── Text block ──
A Brief History of Drums – Where It All Began & Who Invented It
Learning the history of your instrument is a part of learning how to play it. Knowing about its past will not just spark your inspiration but also leads to appreciating the things about the instrument you play today.
In this article, we will go back in time to learn where it all began and how drums developed throughout the years. We will find out its different uses and its significance in our extensive history.
Let us get started!
The Origin of Drums
Before we go through the timeline of how drums were used in history up to the present, let us go back to the very beginning.
When Were Drums Invented
The truth is that nobody knows when exactly drums were first created. The idea of drumming which is to create a rhythm by hitting an object is ancient. Even animal communities have this idea ingrained in their system so much that they use it as a form of communication.
Macaque monkeys have been observed to hit objects in a certain rhythm to assert dominance within their troop. Apes are known to do the same by hitting their chests. Even small kangaroo rats are known to communicate by rhythmically tapping their paws against the ground.
The earliest records of man-made drums were from Neolithic China. The carbon dates of these drums go as old as 5500 to 2350 BC. These ancient drums were made of alligator hides and wood or clay and are used for rituals and shamanic purposes.
Where Did Drums Originate
Historians and archeologists are not sure where exactly drums have originated. However, the oldest drums have been found in Neolithic dig sites from the east in Shandong to the west in Qinghai.
Who Invented Drums and Drumming
With China being one of the oldest civilizations in the world, it is no wonder that some of the earliest instruments can be found in their dig sites.
Archeologists confirm that the oldest drums–the alligator drums–are found in dig sites where the Dawenkou civilization (1) were known to inhabit. Other ancient civilizations like the Longshan (2) and the Taosi (3) were also known to have used these drums for rituals and ceremonies.
The History of Drums: A Timeline
Now that we know how and where drums began, it is now time to travel through the timeline and see how the drums affected our history. We will also be looking at the changes the drums went through in order to become the instrument it is today.
Medieval and Renaissance
Ancient drums have always had a more practical use than the drums of today. In the medieval and renaissance period, drums were used for wars and battles. From making sure that the march of the battalion remains in time to sending coded messages throughout the battlefield, drums have played a significant role in these eras.
───
» Challenges:
1. List every ancient civilization that the drum history article names as having used alligator drums.
2. According to the drum history article, what were the earliest man-made drums from Neolithic China made of?
── Information supplied ──
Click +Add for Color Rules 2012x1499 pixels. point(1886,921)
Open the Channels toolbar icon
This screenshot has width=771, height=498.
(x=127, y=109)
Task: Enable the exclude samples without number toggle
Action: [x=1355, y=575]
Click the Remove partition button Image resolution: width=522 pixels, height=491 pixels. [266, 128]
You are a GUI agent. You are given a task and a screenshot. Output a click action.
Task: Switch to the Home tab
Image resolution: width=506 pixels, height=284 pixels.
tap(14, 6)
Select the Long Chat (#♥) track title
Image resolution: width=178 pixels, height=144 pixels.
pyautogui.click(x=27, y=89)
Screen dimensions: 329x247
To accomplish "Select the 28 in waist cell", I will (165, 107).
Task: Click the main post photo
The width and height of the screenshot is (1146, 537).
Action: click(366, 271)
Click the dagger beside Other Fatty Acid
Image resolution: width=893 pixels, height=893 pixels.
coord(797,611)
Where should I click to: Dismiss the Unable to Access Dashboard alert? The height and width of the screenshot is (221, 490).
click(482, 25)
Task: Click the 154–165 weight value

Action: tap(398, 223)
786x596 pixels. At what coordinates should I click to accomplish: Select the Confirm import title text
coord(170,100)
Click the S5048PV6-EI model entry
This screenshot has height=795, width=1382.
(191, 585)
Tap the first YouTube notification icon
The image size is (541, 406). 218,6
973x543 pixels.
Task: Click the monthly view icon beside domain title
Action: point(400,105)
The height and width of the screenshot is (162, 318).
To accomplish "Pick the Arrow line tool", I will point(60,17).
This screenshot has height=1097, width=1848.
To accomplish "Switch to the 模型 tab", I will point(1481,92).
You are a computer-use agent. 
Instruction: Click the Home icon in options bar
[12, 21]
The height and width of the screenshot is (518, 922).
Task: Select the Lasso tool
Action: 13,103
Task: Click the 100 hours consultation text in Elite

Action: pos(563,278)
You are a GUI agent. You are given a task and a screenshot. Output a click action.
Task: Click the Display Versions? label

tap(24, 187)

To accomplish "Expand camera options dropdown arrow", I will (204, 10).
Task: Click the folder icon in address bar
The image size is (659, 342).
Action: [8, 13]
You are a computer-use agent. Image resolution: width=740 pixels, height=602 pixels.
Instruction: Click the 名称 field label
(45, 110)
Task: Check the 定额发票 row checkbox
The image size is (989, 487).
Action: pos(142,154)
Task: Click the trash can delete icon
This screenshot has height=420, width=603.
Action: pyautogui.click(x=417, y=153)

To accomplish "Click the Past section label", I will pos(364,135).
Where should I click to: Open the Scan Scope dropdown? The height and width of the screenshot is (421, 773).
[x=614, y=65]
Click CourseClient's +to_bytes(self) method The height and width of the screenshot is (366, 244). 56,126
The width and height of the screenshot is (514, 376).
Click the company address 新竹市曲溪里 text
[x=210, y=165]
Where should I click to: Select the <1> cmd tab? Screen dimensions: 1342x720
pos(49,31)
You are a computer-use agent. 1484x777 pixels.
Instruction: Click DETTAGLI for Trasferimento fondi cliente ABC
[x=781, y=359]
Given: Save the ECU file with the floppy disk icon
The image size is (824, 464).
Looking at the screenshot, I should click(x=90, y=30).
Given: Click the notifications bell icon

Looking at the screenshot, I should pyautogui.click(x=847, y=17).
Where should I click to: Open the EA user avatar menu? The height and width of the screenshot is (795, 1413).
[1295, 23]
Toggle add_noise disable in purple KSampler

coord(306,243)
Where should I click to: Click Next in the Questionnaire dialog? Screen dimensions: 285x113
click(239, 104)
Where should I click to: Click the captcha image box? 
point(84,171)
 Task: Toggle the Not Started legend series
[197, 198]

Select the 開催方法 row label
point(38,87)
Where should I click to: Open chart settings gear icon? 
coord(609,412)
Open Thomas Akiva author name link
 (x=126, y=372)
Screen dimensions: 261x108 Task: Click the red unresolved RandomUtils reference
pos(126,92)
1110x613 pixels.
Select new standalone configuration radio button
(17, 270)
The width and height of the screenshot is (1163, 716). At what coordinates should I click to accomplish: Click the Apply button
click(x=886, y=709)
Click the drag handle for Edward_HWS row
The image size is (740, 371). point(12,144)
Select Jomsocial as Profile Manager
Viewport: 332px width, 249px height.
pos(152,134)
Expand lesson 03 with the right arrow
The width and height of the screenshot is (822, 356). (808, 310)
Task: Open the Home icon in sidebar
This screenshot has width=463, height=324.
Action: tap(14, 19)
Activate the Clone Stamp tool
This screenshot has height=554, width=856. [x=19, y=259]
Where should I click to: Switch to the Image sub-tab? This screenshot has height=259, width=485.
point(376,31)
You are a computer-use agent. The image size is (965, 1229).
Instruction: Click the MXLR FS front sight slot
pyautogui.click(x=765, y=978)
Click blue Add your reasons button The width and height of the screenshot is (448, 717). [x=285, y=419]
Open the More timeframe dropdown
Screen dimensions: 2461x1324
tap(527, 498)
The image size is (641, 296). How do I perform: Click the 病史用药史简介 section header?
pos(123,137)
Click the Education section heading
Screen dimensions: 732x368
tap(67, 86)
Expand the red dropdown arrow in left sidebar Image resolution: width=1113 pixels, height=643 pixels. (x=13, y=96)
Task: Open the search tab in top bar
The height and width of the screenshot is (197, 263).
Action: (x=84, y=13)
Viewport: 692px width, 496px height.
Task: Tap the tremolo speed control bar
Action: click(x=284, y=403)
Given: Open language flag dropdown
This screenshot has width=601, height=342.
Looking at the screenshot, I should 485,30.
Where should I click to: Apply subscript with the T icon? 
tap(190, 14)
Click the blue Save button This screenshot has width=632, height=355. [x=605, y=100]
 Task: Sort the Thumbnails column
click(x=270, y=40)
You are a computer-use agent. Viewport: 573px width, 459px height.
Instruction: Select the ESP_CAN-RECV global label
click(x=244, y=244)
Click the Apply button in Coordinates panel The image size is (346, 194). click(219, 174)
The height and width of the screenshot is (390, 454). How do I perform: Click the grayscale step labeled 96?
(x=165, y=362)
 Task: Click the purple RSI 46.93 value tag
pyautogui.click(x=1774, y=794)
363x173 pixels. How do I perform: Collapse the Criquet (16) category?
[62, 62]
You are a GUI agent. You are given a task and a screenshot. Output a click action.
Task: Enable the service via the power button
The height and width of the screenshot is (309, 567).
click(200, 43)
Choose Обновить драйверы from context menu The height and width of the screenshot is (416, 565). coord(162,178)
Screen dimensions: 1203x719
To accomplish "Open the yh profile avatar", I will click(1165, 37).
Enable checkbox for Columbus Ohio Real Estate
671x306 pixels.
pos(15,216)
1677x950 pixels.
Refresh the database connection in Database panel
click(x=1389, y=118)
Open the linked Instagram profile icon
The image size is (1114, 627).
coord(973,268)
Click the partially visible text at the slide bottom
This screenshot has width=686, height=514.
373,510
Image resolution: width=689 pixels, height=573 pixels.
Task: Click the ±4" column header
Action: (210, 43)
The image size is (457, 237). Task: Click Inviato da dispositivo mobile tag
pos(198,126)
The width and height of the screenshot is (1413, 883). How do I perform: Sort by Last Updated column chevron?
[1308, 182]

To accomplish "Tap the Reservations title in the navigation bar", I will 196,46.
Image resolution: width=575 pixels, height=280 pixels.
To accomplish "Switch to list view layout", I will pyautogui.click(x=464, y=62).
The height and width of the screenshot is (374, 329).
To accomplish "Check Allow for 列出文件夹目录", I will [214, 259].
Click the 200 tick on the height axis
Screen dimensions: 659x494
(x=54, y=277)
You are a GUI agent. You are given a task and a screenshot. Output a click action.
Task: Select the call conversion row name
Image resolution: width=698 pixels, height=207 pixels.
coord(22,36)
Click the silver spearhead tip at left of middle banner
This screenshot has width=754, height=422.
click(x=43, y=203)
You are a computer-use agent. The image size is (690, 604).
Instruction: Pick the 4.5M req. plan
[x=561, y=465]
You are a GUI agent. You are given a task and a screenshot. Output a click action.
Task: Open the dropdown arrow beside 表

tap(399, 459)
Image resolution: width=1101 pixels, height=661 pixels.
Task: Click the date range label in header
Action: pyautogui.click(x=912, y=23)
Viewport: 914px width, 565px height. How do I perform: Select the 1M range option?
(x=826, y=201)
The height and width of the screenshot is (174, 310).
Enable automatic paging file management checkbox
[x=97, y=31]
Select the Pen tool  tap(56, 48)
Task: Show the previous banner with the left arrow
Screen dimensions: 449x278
───
» Full answers:
1. Dawenkou, Longshan, Taosi

2. Alligator hides and wood or clay.